Wednesday, May 18, 2016

The Art of Simplicity


“The frames choose the photographs actually.
Jefferson Hayman

In what he describes as “A reverse way of creating the final product I guess,” the New York photographer Jefferson Hayman uses his hand made antique frames to determine their contents.

As he told the Sycamore Review’s Juliette Ludeker “My studio walls are filled with empty, antique frames. The sizes and various elements of the frame dictate what photograph will go inside.”

It was while he was studying for his Bachelor of Arts degree from Kutztown University that Hayman learned his frame making skills and appreciation.

As he explained in 2015 to Siegel+Gale’s Simplifiers blogWhen I was back in art school, I needed a job, and I had two options: a dishwasher, or picture framer. Those were the only two jobs available and I had already been a dishwasher for longer than I care to say. So I decided that I would take this job as a picture framer and learn a skill—and also hopefully get free art supplies, which I needed at the time. After taking the job, I realized the importance of the picture frame. It’s this DMZ between the art and the world. It’s that last area, a border basically, between reality, and the reality of what the artist is creating on the page.

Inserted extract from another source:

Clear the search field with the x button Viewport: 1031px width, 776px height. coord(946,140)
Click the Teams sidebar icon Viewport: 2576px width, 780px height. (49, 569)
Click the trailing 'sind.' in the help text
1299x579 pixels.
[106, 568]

And within these borders Hayman places his nostalgic styled photographs that strive for a timelessness aesthetic of simplicity.

About which he says “The more simple a composition, I have always thought, speaks louder than a more complicated one. There’s a phrase out there: “A whisper is more powerful than a shout,” that’s something that I think about when composing work or when formalizing an idea. I think it evokes a sense of contemplation. A lot of artwork these days doesn’t require that you stand in front of it for too long. A lot of it is flash and pop-oriented images. But what I’d like to do, what I hope to do, is to engage the viewer to contemplate my works in hopes that it stays with them once they’ve moved beyond my artwork.


Hayman’s current exhibition Limerence is on show at New York’s Robin Rice Gallery until the 19th of June.